Auch wenn ohne den Bund auf zwischenstaatlicher Ebene nichts geht - der Schlüssel zur Lösung liegt nicht in Berlin, betont das Bundesumweltministerium. Die effektivste Hilfe sei beim Freistaat zu suchen. Dennoch habe und werde man in "bilateralen Gesprächen darauf hinweisen, dass die Umweltbelange auf deutscher Seite von Polen zu berücksichtigen sind". Zittaus Bitte um Unterstützung ist dem Ministerium bekannt: "Der Oberbürgermeister der Stadt Zittau hat sich zuletzt schriftlich im Juli 2021 an das Ministerium gewandt und um Unterstützung gebeten", bestätigt ein Sprecher.
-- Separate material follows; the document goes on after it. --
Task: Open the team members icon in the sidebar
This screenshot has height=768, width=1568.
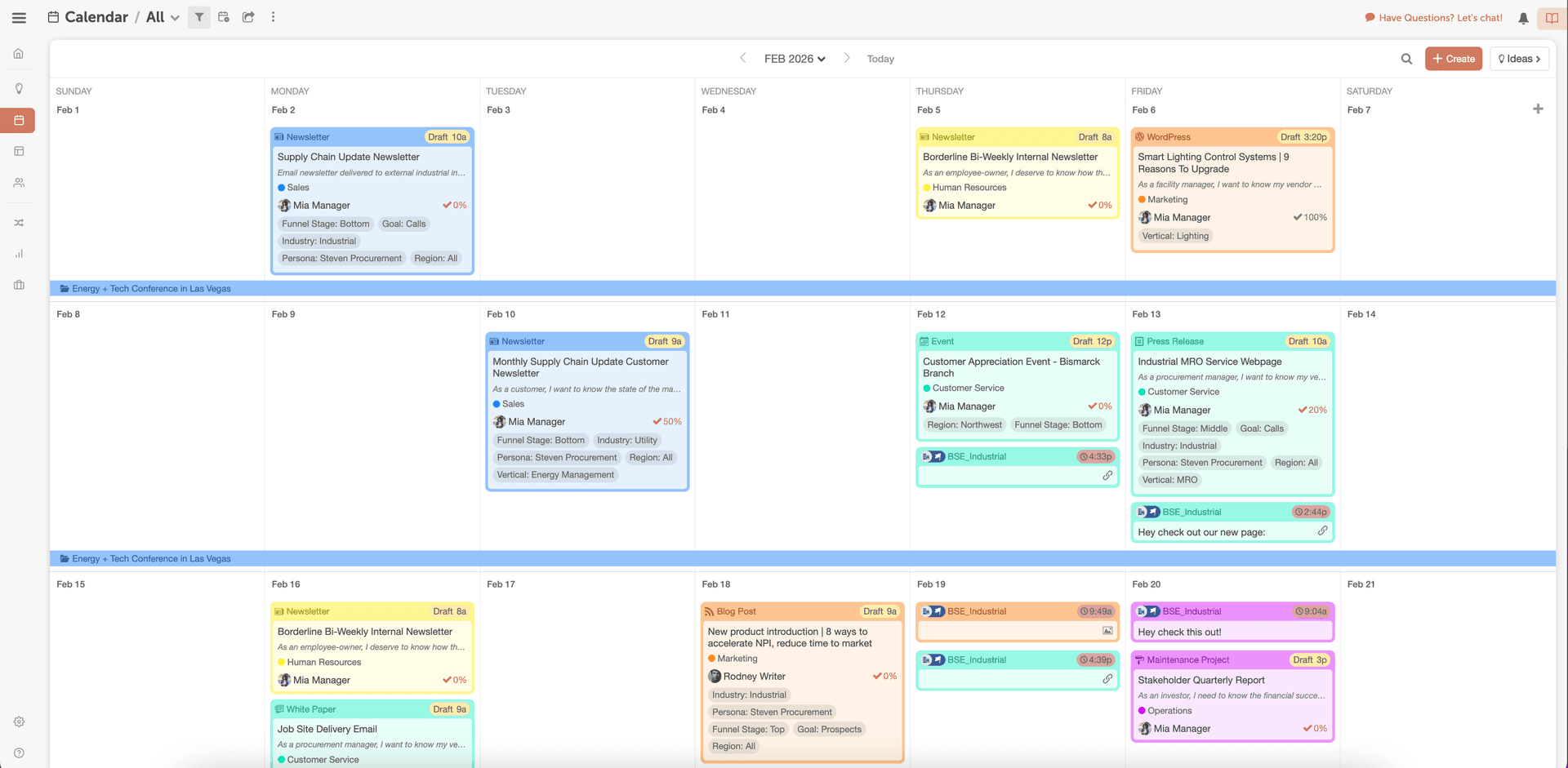Action: 19,183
Man habe zugesagt, diese Bedenken gegenüber der Republik Polen deutlich zu machen. Das sei bereits erfolgt. Turow soll aber auch beim ersten Zusammentreffen von Umweltministerin Steffi Lemke (Grüne) mit ihrer polnischen Amtskollegin Anna Moskwa am 22. Februar in Warschau thematisiert werden.

Oberbergamt: Keine besorgniserregenden Entwicklungen

Mit der polnischen Seite hatte in Sachen Umweltverträglichkeitsprüfung bislang das Oberbergamt des Freistaates verhandelt. Oberberghauptmann Berhard Cramer hatte der SZ dabei bereits erklärt, dass man mit Blick auf Bodensenkungen keine neuen, besorgniserregenden Erkenntnisse habe. Polen habe im bisherigen Verfahren zur Lizenzverlängerung für Turow weitere Angaben gemacht. Mit Blick auf die aus eigenen Messungen und Einschätzungen ersichtlichen Daten sei davon auszugehen, dass sich durch die Erweiterung der Grube "der Senkungsverlauf nicht wesentlich verändern wird". Genau das aber befürchtet man in Zittau, vor allem nach zwei kritischen Gutachten des Geologen und Geochemikers Ralf Krupp.
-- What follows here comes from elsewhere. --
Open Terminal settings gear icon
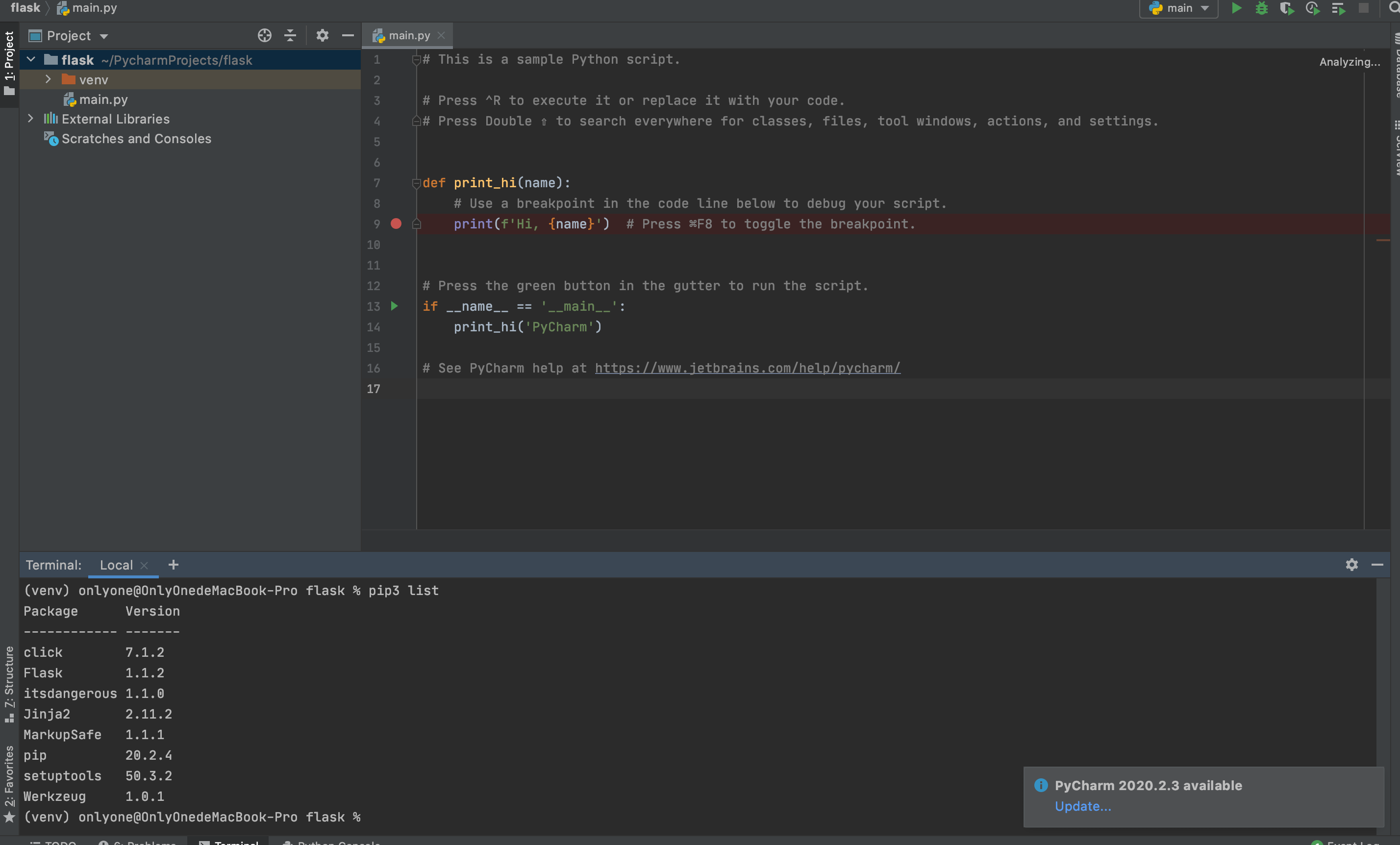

Sächsische Ministerien: Derzeit noch in Abstimmung

Als endgültige Absage an eine Unterstützung durch den Freistaat wollen die derzeit beim Thema Turow involvierten Ministerien das aber nicht sehen. Sowohl das Umwelt- als auch das Wirtschafts- und das Justizministerium haben das Thema auf dem Tisch. Sie stimmen sich derzeit über das weitere Vorgehen ab, die neusten Entwicklungen im Zusammenhang mit der Einigung zwischen den Nachbarländern sind noch zu frisch.

Justiz: Gerichtsurteil aus Polen könnte helfen

Eine Ebene, die nun in den Vordergrund rückt, sind Klagen gegen die bis 2044 ausgesprochene Lizenzverlängerung für Turow. Erst vor rund einer Woche hatte das Woiwodschafts-Verwaltungsgericht in Warschau mit seinem Urteil die Abbaugenehmigung für die Kohlegrube Turow bis 2044 blockiert. Hier war beanstandet worden, dass die durchgeführte Umweltverträglichkeitsprüfung bereits in Kraft gesetzt worden war, obwohl eigentlich noch Widerspruchs- und Einspruchsfristen liefen. Das erklärt Anwältin Petra Urbanova, die für die Anwaltsorganisation Frank Bold arbeitet, die sich auf Umweltthemen spezialisiert und mit weiteren Vereinigungen sowie Greenpeace gegen dieses Vorgehen geklagt hatte. Bergbaubetreiber PGE muss das Verfahren nun sauber beenden. Weitere Klagen gegen Turow - so heißt es - laufen aktuell auch vor polnischen Gerichten. Auch Sachsen wollte sich hier engagieren.

EU-Kommission: Rechtsverstöße aufarbeiten

Eigentlich sollten die polnischen Rechtsverstöße durch das EuGH-Urteil sanktioniert werden. Da es dazu nun nicht kommen wird, steht die Frage, wie sich die EU-Kommission nun verhalten wird. Einen anderen juristischen Weg suchen? Polen zur Wiederholung des beanstandeten Verfahrens auffordern? "Das ist noch nicht entschieden, zunächst muss die EU-Kommission genauere Kenntnis über den Vertrag zwischen Polen und Tschechien erhalten", erklärt eine Sprecherin der EU-Kommission in Berlin. Danach werde entschieden.